### 任务要求
按照下方原文节选的思路，跳出循环后还要检查什么？

You are given two linked lists representing two non-negative numbers. The digits are stored in reverse order and each of their nodes contain a single digit. Add the two numbers and return it as a linked list.
Input: (2 -> 4 -> 3) + (5 -> 6 -> 4)
Output: 7 -> 0 -> 8

题意：给定两个代表数字的链表，每个节点里存放一个digit，数字是逆方向的，将这两个链表相加起来

思路：

1.i, j遍历l1,l2至最长，短的补零

2..设置一个进位变量c, 第i次遍历 l1,l2,c的和除以10进位，mod10留在这一位

3.出循环后还要检查是不是还有进位

复杂度：O(m+n)， 空间O(m+n)

相关题目：

 Add Binary

/**
* Definition for singly-linked list.
* struct ListNode {
*     int val;
*     ListNode *next;
*     ListNode(int x) : val(x), next(NULL) {}
* };
*/
class Solution {
public:

ListNode *addTwoNumbers(ListNode *l1, ListNode *l2) {
ListNode *result = NULL, *cur = NULL;
int c = 0, s1 = 0, s2 = 0;

for(ListNode *i = l1; i != NULL; i = i->next) s1++;
for(ListNode *i = l2; i != NULL; i = i->next) s2++;

for(ListNode *i =l1, *j = l2; i != NULL || j != NULL; ){
int val1 = i == NULL ? 0 : i->val;
int val2 = j == NULL ? 0 : j->val;
int r = (val1 + val2 + c) % 10;
c = (val1 + val2 + c) / 10;
if(result == NULL) cur = (result = new ListNode(r));
else {
cur->next = new ListNode(r);
cur = cur->next;
}
//
if(i != NULL) i = i->next;
if(j != NULL) j = j->next;
}

if(c) cur->next = new ListNode(c);
return result;
}
};

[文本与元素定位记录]

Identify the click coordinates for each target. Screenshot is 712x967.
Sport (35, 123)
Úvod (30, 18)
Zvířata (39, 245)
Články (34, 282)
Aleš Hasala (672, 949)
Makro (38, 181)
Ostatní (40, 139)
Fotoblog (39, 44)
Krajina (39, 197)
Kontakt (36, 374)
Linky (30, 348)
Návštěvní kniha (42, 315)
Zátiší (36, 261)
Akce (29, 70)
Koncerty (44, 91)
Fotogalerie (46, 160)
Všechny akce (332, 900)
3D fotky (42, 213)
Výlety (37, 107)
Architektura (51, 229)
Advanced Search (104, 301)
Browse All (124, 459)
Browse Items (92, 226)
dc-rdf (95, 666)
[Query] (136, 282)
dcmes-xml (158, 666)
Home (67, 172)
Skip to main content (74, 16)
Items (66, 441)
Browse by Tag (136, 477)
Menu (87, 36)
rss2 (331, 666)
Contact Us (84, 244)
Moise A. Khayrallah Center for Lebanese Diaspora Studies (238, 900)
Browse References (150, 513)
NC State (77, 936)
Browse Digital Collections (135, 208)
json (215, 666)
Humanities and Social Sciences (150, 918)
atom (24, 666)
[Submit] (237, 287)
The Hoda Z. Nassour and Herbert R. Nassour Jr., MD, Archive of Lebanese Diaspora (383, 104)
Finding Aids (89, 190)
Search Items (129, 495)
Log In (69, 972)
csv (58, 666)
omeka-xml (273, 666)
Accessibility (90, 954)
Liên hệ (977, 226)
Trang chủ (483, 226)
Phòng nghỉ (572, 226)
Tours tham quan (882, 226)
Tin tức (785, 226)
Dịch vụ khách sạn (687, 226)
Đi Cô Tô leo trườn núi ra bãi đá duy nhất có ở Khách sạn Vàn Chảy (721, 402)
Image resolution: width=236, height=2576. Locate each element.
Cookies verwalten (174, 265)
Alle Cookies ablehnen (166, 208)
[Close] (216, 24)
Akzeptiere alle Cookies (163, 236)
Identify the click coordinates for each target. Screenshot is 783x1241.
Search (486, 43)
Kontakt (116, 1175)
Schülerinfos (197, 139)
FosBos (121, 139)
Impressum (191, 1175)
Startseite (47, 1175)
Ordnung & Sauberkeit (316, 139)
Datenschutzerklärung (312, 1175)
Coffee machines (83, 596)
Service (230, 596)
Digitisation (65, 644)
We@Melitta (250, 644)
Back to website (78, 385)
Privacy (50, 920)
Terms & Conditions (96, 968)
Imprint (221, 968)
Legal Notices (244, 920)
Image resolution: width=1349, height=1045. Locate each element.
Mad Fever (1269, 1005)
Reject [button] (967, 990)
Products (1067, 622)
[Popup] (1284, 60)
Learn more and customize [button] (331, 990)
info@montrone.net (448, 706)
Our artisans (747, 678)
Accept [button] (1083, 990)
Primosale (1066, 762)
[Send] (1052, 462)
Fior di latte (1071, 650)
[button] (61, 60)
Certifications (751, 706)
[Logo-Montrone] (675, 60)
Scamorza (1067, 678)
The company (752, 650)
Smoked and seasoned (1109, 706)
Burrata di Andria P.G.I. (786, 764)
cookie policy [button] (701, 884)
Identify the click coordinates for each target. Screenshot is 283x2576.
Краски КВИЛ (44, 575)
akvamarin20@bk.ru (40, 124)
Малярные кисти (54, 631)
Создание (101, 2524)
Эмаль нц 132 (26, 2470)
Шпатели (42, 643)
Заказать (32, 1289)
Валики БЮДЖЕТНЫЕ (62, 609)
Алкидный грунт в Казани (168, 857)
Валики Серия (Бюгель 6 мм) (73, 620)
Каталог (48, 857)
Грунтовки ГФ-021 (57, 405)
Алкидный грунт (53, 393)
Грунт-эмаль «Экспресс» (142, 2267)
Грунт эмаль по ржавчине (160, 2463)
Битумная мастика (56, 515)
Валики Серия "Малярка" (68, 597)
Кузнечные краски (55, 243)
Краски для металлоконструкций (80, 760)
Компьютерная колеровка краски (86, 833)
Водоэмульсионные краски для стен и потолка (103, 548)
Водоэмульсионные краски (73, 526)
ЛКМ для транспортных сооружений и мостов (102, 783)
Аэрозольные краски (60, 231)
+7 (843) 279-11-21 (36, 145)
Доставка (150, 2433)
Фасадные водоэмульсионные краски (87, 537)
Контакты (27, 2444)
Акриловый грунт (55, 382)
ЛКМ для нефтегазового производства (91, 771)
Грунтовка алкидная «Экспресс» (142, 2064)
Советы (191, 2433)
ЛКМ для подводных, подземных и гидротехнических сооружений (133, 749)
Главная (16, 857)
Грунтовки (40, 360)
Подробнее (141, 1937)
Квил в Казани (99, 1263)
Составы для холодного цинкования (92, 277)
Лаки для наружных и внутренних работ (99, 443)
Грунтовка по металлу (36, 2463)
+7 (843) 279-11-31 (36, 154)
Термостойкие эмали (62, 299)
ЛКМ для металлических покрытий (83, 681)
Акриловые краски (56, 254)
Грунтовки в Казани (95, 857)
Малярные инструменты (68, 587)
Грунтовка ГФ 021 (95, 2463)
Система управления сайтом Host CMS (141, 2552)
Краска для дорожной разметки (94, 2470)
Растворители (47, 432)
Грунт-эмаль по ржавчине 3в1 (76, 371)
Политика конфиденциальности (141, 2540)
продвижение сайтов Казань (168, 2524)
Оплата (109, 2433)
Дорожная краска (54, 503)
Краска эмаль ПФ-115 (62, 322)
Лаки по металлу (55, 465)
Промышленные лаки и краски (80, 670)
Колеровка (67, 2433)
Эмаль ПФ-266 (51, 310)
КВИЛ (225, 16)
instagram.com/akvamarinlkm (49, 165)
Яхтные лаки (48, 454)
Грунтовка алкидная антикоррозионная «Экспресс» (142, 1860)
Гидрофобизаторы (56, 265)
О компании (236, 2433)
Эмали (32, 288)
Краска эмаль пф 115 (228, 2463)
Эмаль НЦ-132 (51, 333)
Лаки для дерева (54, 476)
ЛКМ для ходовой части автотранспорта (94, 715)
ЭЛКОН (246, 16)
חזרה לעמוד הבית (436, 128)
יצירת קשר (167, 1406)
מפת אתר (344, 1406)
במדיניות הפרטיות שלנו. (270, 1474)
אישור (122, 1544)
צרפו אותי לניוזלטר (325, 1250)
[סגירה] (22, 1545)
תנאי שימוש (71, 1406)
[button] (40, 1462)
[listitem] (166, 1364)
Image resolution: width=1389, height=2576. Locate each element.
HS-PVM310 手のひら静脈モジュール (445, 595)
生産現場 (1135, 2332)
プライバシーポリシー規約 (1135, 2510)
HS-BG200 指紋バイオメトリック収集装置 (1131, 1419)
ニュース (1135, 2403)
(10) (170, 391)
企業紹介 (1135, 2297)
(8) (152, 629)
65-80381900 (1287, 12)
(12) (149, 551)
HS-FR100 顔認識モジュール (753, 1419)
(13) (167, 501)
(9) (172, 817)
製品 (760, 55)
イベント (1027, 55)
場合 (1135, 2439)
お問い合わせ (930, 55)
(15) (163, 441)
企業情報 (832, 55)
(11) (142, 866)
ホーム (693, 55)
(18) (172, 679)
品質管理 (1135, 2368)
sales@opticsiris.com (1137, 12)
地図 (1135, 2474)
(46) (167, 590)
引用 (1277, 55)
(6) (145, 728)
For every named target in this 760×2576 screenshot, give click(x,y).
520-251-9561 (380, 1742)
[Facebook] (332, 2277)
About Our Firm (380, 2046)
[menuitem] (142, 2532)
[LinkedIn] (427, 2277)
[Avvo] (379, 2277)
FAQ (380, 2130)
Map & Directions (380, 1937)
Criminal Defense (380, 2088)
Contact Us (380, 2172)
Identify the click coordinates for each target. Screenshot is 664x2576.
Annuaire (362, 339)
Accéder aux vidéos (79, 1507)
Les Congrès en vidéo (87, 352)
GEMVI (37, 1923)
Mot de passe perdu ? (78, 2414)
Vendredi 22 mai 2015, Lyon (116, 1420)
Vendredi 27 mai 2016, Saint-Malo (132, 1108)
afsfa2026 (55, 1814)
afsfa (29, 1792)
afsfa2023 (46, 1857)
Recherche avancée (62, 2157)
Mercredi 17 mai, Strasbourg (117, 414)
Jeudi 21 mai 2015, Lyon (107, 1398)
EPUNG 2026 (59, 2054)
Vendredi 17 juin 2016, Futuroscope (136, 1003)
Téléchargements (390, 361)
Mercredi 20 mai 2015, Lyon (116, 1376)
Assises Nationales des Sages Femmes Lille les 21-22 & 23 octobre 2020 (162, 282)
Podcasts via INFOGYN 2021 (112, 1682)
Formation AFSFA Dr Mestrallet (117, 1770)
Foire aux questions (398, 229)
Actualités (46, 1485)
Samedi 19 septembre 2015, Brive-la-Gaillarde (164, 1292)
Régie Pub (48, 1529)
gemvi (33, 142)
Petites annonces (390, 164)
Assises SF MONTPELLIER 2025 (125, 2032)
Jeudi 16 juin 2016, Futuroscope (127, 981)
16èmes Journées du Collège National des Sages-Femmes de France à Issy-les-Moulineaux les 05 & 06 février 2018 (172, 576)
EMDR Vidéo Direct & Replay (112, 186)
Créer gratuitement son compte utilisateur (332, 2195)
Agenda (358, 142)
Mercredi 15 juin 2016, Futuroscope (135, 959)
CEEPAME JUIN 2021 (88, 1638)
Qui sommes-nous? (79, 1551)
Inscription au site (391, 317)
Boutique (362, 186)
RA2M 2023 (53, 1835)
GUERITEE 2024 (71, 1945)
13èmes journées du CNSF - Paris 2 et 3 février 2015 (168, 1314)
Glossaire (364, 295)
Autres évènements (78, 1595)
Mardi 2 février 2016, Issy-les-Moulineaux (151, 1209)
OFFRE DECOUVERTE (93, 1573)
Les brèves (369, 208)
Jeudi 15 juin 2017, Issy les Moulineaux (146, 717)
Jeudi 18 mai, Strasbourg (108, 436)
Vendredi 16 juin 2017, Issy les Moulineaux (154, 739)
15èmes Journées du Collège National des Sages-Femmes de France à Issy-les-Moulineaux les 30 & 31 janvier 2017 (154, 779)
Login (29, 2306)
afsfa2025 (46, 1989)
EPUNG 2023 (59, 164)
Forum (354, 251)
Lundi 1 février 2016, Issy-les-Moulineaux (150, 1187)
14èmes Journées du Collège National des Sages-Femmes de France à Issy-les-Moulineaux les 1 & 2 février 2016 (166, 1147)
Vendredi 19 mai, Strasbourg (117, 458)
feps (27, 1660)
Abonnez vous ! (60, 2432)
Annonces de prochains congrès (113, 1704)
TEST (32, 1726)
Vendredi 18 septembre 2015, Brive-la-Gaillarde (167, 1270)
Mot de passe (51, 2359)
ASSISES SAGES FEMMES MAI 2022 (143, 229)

### 练习解答
还要检查是否仍有进位。